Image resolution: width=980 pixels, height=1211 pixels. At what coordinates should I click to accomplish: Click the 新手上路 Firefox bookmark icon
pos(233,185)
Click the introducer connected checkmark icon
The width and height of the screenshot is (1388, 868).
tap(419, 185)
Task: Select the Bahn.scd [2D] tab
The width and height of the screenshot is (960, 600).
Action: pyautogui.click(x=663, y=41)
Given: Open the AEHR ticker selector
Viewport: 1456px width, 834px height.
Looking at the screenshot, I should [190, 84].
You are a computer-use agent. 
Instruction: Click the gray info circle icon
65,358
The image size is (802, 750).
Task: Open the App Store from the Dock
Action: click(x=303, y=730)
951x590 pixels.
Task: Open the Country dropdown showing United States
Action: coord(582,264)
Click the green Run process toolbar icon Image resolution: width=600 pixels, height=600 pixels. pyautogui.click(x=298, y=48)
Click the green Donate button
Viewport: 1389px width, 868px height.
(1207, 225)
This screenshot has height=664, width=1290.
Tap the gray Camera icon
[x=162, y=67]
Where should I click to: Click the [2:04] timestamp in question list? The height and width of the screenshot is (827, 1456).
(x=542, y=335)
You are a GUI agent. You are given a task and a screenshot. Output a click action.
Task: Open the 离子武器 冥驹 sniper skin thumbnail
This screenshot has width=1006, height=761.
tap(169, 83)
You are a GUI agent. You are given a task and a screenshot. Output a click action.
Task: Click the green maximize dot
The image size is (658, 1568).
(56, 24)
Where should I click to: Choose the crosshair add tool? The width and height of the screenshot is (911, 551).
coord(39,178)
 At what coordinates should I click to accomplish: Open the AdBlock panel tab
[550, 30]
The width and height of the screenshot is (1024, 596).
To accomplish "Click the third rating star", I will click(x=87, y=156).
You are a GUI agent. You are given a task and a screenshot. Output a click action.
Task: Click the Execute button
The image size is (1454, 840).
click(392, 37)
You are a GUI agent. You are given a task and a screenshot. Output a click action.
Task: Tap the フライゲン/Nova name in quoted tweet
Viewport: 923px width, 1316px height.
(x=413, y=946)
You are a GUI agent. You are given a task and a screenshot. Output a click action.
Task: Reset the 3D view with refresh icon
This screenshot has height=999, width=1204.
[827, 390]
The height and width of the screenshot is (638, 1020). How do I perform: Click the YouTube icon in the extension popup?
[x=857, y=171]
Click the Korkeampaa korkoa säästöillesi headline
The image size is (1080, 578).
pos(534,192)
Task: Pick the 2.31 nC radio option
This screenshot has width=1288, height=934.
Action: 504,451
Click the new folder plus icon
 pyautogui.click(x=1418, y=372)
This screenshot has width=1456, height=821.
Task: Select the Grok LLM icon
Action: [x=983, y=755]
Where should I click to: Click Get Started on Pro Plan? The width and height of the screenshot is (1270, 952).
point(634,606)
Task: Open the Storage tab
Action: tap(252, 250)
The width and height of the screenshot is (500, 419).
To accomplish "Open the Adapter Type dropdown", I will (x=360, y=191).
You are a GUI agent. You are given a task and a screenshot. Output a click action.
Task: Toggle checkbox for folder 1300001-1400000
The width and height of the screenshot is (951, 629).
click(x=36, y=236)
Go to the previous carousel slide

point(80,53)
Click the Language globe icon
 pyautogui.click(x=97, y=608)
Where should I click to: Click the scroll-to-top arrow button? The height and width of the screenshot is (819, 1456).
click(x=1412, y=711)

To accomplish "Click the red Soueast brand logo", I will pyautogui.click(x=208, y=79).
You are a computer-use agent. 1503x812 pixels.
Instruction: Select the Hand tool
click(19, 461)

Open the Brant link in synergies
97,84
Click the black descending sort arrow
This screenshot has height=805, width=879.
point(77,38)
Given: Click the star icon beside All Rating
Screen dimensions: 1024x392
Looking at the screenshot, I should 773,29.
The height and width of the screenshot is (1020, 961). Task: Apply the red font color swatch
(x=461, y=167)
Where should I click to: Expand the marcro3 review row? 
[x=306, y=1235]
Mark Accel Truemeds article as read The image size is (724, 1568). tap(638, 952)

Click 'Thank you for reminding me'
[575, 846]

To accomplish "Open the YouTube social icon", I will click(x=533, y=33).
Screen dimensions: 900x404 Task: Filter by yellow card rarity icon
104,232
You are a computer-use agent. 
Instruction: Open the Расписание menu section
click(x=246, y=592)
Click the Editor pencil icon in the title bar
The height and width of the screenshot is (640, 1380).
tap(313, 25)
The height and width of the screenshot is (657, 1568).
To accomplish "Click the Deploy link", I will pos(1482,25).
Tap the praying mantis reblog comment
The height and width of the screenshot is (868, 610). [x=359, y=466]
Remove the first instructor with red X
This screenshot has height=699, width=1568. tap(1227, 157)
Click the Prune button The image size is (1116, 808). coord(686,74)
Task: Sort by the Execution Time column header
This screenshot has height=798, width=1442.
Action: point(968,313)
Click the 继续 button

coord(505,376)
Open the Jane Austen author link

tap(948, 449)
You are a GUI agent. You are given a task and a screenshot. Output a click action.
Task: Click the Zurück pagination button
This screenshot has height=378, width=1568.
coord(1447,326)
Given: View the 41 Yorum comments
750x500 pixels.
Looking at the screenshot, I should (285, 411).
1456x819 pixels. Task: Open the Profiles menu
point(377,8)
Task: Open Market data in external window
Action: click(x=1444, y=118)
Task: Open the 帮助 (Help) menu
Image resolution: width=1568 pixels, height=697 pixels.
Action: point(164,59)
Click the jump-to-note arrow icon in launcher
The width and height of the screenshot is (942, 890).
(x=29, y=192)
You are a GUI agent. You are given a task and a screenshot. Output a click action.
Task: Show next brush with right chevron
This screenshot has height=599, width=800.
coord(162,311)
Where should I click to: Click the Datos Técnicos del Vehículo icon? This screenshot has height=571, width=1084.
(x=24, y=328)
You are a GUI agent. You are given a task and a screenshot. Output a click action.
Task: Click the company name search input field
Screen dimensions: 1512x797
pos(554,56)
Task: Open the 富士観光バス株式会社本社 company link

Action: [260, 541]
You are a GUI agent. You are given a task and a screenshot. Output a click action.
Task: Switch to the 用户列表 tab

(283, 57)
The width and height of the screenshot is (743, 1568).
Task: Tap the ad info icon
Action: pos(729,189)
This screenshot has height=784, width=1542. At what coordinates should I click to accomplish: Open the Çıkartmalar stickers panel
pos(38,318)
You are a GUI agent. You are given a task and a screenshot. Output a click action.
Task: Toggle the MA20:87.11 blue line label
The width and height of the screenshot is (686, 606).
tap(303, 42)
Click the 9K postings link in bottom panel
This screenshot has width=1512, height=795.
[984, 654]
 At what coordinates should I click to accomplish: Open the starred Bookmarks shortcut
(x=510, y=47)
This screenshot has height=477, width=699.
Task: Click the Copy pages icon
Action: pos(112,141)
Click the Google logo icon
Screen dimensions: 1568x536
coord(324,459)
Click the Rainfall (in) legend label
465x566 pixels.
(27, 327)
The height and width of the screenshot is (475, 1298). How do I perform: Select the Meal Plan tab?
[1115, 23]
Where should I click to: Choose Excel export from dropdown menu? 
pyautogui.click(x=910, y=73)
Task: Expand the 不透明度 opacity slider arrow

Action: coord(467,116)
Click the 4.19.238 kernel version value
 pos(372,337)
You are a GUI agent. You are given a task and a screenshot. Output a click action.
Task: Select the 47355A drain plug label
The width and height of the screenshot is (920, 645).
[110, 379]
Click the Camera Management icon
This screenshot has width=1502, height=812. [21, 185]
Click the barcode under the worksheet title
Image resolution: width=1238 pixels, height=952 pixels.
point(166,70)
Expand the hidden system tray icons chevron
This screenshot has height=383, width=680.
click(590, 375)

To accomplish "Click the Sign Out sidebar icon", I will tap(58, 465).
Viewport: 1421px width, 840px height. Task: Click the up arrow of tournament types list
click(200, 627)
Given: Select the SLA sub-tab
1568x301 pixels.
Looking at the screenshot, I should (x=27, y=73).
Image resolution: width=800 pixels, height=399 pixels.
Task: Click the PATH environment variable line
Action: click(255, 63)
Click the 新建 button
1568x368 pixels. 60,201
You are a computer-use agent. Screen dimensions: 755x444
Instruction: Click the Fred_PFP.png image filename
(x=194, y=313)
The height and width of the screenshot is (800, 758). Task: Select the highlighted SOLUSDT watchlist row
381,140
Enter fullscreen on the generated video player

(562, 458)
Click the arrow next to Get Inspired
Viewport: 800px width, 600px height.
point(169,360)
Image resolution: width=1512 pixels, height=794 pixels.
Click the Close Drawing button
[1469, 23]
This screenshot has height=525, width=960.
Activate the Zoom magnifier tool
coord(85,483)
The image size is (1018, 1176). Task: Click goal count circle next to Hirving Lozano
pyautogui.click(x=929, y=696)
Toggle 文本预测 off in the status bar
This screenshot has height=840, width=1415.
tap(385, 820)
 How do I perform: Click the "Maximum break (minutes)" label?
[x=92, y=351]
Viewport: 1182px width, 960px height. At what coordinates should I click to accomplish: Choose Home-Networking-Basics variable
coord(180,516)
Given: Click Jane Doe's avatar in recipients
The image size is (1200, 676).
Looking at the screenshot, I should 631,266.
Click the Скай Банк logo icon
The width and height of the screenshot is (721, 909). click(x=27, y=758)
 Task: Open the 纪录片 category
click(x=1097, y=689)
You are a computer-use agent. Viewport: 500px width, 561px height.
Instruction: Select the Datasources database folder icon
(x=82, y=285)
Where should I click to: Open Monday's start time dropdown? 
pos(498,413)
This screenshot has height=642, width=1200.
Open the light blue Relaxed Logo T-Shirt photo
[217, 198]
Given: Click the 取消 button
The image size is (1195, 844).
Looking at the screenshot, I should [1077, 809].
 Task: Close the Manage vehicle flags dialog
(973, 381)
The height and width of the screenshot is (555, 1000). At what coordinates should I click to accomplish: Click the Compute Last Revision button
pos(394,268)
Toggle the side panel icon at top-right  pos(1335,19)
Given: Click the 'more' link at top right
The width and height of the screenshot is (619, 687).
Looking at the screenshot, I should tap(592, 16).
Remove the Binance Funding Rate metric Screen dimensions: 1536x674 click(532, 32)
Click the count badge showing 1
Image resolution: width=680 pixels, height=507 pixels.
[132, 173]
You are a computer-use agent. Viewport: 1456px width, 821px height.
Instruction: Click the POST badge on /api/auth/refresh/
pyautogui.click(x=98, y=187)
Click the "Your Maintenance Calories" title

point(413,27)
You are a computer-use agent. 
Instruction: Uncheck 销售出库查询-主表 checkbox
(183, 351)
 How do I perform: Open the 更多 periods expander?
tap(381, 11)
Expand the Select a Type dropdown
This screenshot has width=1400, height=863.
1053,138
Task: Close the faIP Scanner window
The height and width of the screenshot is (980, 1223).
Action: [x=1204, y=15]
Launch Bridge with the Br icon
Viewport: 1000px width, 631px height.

● GIVEN EXERCISE:
Please convert the entries above, from their first line through the line containing "coord(39,178)", into a Markdown table with the columns Row and Line text, skipping any blank lines.

● WORKED SOLUTION:
| Row | Line text |
|---|---|
| 1 | Image resolution: width=980 pixels, height=1211 pixels. At what coordinates should I click to accomplish: Click the 新手上路 Firefox bookmark icon |
| 2 | pos(233,185) |
| 3 | Click the introducer connected checkmark icon |
| 4 | The width and height of the screenshot is (1388, 868). |
| 5 | tap(419, 185) |
| 6 | Task: Select the Bahn.scd [2D] tab |
| 7 | The width and height of the screenshot is (960, 600). |
| 8 | Action: pyautogui.click(x=663, y=41) |
| 9 | Given: Open the AEHR ticker selector |
| 10 | Viewport: 1456px width, 834px height. |
| 11 | Looking at the screenshot, I should [190, 84]. |
| 12 | You are a computer-use agent.  |
| 13 | Instruction: Click the gray info circle icon |
| 14 | 65,358 |
| 15 | The image size is (802, 750). |
| 16 | Task: Open the App Store from the Dock |
| 17 | Action: click(x=303, y=730) |
| 18 | 951x590 pixels. |
| 19 | Task: Open the Country dropdown showing United States |
| 20 | Action: coord(582,264) |
| 21 | Click the green Run process toolbar icon Image resolution: width=600 pixels, height=600 pixels. pyautogui.click(x=298, y=48) |
| 22 | Click the green Donate button |
| 23 | Viewport: 1389px width, 868px height. |
| 24 | (1207, 225) |
| 25 | This screenshot has height=664, width=1290. |
| 26 | Tap the gray Camera icon |
| 27 | [x=162, y=67] |
| 28 | Where should I click to: Click the [2:04] timestamp in question list? The height and width of the screenshot is (827, 1456). |
| 29 | (x=542, y=335) |
| 30 | You are a GUI agent. You are given a task and a screenshot. Output a click action. |
| 31 | Task: Open the 离子武器 冥驹 sniper skin thumbnail |
| 32 | This screenshot has width=1006, height=761. |
| 33 | tap(169, 83) |
| 34 | You are a GUI agent. You are given a task and a screenshot. Output a click action. |
| 35 | Task: Click the green maximize dot |
| 36 | The image size is (658, 1568). |
| 37 | (56, 24) |
| 38 | Where should I click to: Choose the crosshair add tool? The width and height of the screenshot is (911, 551). |
| 39 | coord(39,178) |